NHS England has just announced that more people with Type I Diabetes will have access to wearable glucose monitors as from April 2019. In an announcement welcomed by thousands of people suffering from Type I Diabetes, NHS England announced that wearable glucose monitors would now be Government funded, thus benefiting approximately one-quarter of people throughout the country with Type I Diabetes. All 195 clinical commissioning groups throughout the country are included in the NHS England announcement.
Statistics show that around 300,000 people in England suffer from Type I Diabetes, and being able to access a discreet, convenient-to-wear, water-resistant sensor allows Type I Diabetes sufferers to lead an active lifestyle.
Welcome News for Sufferers of Type I Diabetes
In particular, diabetes charities in England were thrilled with the announcement, saying this change of policy is a giant step forward for people suffering with Type I Diabetes. A Diabetes Glucose Monitor helps patients with diabetes manage their condition by reducing the need for finger prick blood tests. By utilising advanced sensor-based technology, the glucose data is calibrated then instantly displayed on a reader.
This decision by NHS England has been made primarily because an investigation discovered that patients located in certain areas of the country were being denied access to Diabetes Glucose Monitors.
Many readers will know that Prime Minister Theresa May suffers from this autoimmune condition, and it was in November 2017 that the Freestyle Libre Flash Glucose Monitoring System was made available on the NHS. However, recent research suggests that, even though 20% to 25% of patients were eligible to access a Glucose Monitoring System, in actuality only 3% – 5% of Type I Diabetes patients in England had access to a monitor. The reason given is that funding of these devices has not been prioritised by some local clinical commissioning groups.
How Does a Glucose Monitoring Device Work?

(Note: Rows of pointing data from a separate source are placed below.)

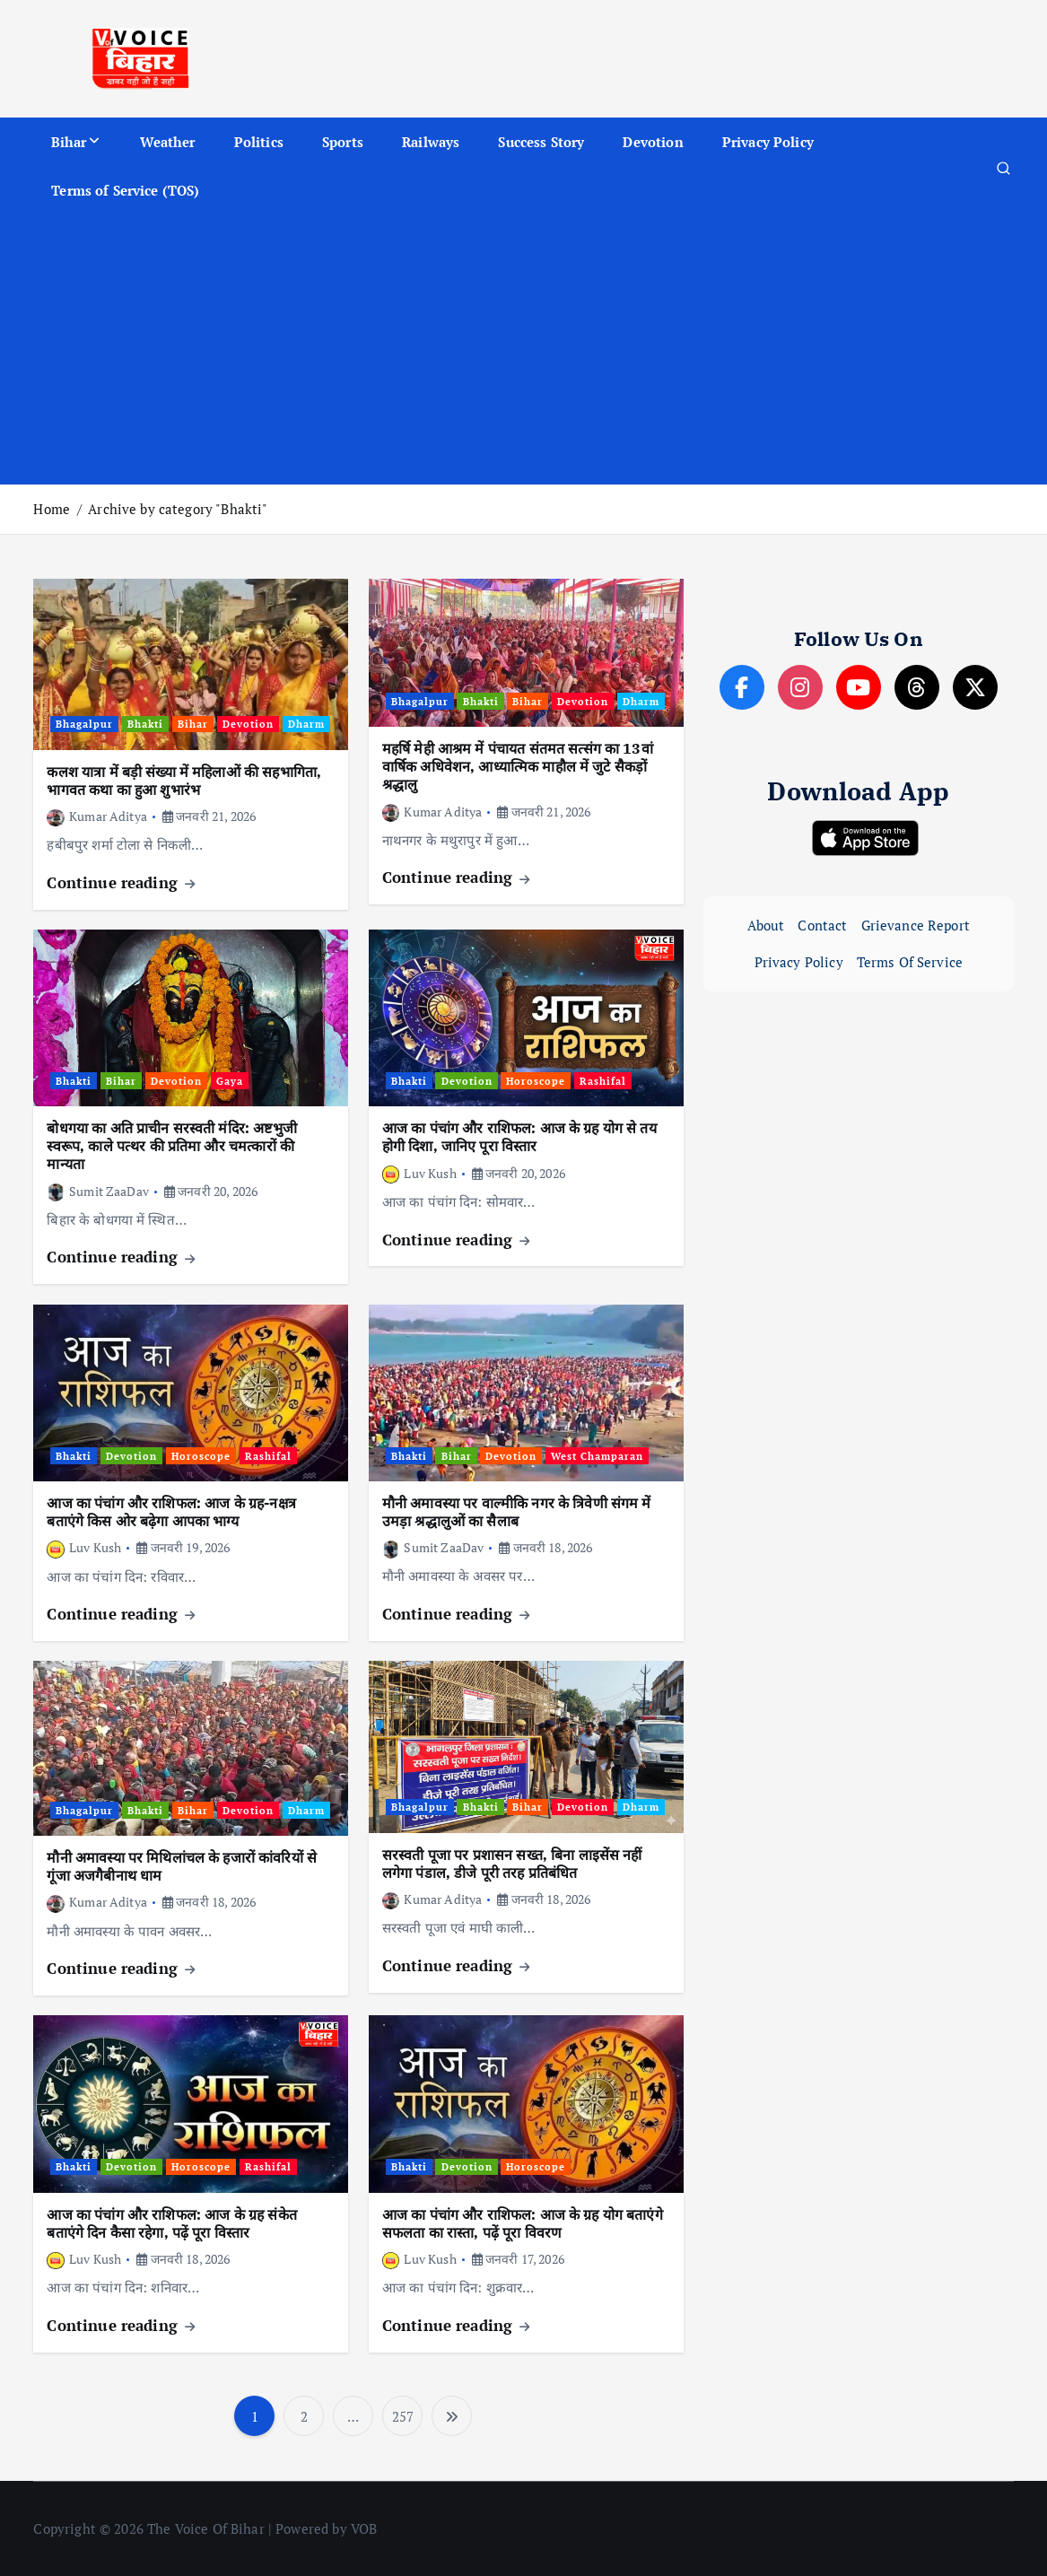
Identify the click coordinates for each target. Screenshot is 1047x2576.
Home (51, 509)
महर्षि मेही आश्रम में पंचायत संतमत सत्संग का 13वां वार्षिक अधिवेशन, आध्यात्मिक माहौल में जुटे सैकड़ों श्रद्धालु (517, 766)
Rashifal (603, 1080)
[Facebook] (742, 687)
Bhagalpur (84, 723)
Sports (342, 142)
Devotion (653, 142)
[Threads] (916, 687)
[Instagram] (800, 687)
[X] (975, 687)
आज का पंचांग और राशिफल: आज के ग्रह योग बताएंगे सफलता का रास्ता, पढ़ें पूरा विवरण (522, 2223)
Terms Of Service (910, 962)
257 (403, 2416)
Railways (430, 142)
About (766, 925)
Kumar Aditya (96, 816)
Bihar (69, 142)
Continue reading (121, 882)
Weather (168, 142)
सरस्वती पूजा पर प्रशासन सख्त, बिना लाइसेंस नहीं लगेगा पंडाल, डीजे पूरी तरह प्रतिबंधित (512, 1864)
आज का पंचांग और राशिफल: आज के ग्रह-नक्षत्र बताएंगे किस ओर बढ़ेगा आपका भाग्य (171, 1512)
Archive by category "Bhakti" (177, 509)
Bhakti (145, 723)
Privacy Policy (768, 142)
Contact (822, 925)
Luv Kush (419, 1173)
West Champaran (597, 1456)
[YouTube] (858, 687)
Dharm (306, 723)
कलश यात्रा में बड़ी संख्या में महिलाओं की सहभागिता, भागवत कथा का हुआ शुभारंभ (184, 781)
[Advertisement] (524, 350)
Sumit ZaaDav (97, 1191)
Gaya (229, 1080)
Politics (259, 142)
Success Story (541, 142)
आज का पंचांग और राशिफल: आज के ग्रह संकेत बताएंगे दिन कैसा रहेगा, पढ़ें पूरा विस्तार (171, 2223)
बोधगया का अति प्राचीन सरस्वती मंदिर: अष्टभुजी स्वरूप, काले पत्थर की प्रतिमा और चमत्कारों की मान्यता (171, 1146)
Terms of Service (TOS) (125, 190)
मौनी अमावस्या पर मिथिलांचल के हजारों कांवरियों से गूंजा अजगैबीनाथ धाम (182, 1866)
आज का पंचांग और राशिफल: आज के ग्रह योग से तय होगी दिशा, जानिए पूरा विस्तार (519, 1137)
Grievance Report (915, 925)
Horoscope (535, 1080)
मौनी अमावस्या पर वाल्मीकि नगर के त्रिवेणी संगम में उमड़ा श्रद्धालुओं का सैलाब (516, 1512)
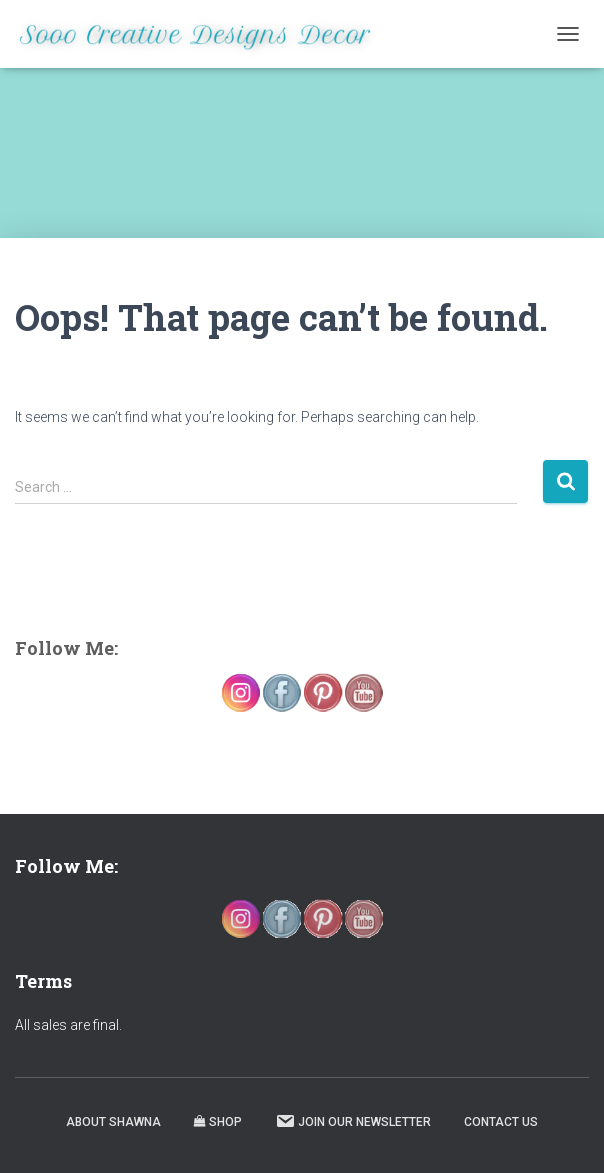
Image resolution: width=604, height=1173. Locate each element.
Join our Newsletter (353, 1121)
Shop (218, 1122)
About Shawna (113, 1122)
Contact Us (501, 1122)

Glucose Monitoring Devices consist of a sensor and a reader, and are designed to liberate sufferers of diabetes from the continuous hassle of routine finger pricking. With a Glucose Monitoring Device, a tiny sensor is placed just under the skin on the patient’s arm, with the sensor connected to a small transmitter patch located on the skin’s surface. Blood sugar levels from fluid located just beneath the skin are read by the sensor and this information is wirelessly transmitted to an easy-to-read display on a portable user-friendly reader located near the sensor. The need for finger prick blood tests is thus reduced, making it so much easier and less intrusive for sufferers of diabetes to manage their condition.